*Records from a data source*:
BEGIN
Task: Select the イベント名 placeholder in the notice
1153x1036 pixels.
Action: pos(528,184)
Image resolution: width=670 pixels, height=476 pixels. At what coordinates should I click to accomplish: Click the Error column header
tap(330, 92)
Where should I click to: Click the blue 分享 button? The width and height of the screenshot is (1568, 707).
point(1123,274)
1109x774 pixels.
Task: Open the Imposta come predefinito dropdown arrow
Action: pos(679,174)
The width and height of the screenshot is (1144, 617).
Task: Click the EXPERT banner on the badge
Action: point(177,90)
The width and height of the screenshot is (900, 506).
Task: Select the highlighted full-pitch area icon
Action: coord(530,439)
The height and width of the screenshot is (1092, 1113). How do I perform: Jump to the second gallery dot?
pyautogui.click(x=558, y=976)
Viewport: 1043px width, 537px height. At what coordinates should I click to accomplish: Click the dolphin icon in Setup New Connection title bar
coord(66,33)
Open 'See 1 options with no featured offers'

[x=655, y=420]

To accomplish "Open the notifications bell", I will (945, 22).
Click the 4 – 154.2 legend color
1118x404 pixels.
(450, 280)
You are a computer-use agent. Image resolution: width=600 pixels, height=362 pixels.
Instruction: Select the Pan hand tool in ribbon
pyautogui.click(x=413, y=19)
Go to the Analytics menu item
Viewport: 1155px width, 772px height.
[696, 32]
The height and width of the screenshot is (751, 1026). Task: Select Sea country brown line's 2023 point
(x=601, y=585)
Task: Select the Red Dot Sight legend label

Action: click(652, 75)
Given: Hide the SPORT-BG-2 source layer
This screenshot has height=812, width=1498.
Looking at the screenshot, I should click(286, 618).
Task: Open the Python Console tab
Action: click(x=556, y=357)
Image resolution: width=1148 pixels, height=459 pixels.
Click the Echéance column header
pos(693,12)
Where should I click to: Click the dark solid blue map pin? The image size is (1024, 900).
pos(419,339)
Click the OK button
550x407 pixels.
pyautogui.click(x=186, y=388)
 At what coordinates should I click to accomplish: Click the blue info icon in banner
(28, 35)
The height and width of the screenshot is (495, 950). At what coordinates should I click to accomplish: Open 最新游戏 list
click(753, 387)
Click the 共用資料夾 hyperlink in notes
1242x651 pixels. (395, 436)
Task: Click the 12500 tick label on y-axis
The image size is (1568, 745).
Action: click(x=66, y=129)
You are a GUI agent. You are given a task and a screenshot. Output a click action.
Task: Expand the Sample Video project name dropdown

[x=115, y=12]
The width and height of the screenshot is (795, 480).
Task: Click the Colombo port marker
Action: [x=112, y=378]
END
*Work required*:
Return only what runs from the line containing "Where should I click to: Click the dark" to the last line of the records above, both ends included, exactly as written.

*Solved problem*:
Where should I click to: Click the dark solid blue map pin? The image size is (1024, 900).
pos(419,339)
Click the OK button
550x407 pixels.
pyautogui.click(x=186, y=388)
 At what coordinates should I click to accomplish: Click the blue info icon in banner
(28, 35)
The height and width of the screenshot is (495, 950). At what coordinates should I click to accomplish: Open 最新游戏 list
click(753, 387)
Click the 共用資料夾 hyperlink in notes
1242x651 pixels. (395, 436)
Task: Click the 12500 tick label on y-axis
The image size is (1568, 745).
Action: click(x=66, y=129)
You are a GUI agent. You are given a task and a screenshot. Output a click action.
Task: Expand the Sample Video project name dropdown

[x=115, y=12]
The width and height of the screenshot is (795, 480).
Task: Click the Colombo port marker
Action: [x=112, y=378]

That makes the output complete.